Items from a dataset

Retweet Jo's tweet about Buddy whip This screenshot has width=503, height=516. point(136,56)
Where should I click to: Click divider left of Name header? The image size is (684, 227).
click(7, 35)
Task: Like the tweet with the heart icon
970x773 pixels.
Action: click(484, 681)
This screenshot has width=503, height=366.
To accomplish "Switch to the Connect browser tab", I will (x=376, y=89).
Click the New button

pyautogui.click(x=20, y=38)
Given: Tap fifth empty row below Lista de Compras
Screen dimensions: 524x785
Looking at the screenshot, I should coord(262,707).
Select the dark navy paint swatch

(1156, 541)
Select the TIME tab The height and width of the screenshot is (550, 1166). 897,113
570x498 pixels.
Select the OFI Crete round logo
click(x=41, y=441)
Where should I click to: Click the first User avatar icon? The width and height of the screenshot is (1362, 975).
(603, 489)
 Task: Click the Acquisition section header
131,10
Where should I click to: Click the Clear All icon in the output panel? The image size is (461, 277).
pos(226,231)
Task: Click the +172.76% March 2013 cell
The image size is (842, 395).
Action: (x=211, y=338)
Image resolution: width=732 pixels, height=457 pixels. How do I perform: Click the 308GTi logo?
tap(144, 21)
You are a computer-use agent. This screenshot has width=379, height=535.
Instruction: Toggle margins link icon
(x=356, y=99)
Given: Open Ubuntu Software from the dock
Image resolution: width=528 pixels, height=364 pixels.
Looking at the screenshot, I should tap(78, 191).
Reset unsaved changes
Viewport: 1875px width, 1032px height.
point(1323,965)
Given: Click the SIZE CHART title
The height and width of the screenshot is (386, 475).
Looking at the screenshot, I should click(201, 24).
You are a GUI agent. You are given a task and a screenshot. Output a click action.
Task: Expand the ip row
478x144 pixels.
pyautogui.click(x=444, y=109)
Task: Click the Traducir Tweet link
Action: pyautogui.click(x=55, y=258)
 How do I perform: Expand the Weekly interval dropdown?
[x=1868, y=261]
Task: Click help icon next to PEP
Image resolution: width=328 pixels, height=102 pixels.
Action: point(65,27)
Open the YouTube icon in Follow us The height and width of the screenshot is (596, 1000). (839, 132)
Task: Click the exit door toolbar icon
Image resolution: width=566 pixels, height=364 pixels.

• _PROBLEM TO WORK ON_
Write out the lines from the start of the lines through the line holding "pyautogui.click(x=20, y=38)", inclusive.

• _SOLVED PROBLEM_
Retweet Jo's tweet about Buddy whip This screenshot has width=503, height=516. point(136,56)
Where should I click to: Click divider left of Name header? The image size is (684, 227).
click(7, 35)
Task: Like the tweet with the heart icon
970x773 pixels.
Action: click(484, 681)
This screenshot has width=503, height=366.
To accomplish "Switch to the Connect browser tab", I will (x=376, y=89).
Click the New button

pyautogui.click(x=20, y=38)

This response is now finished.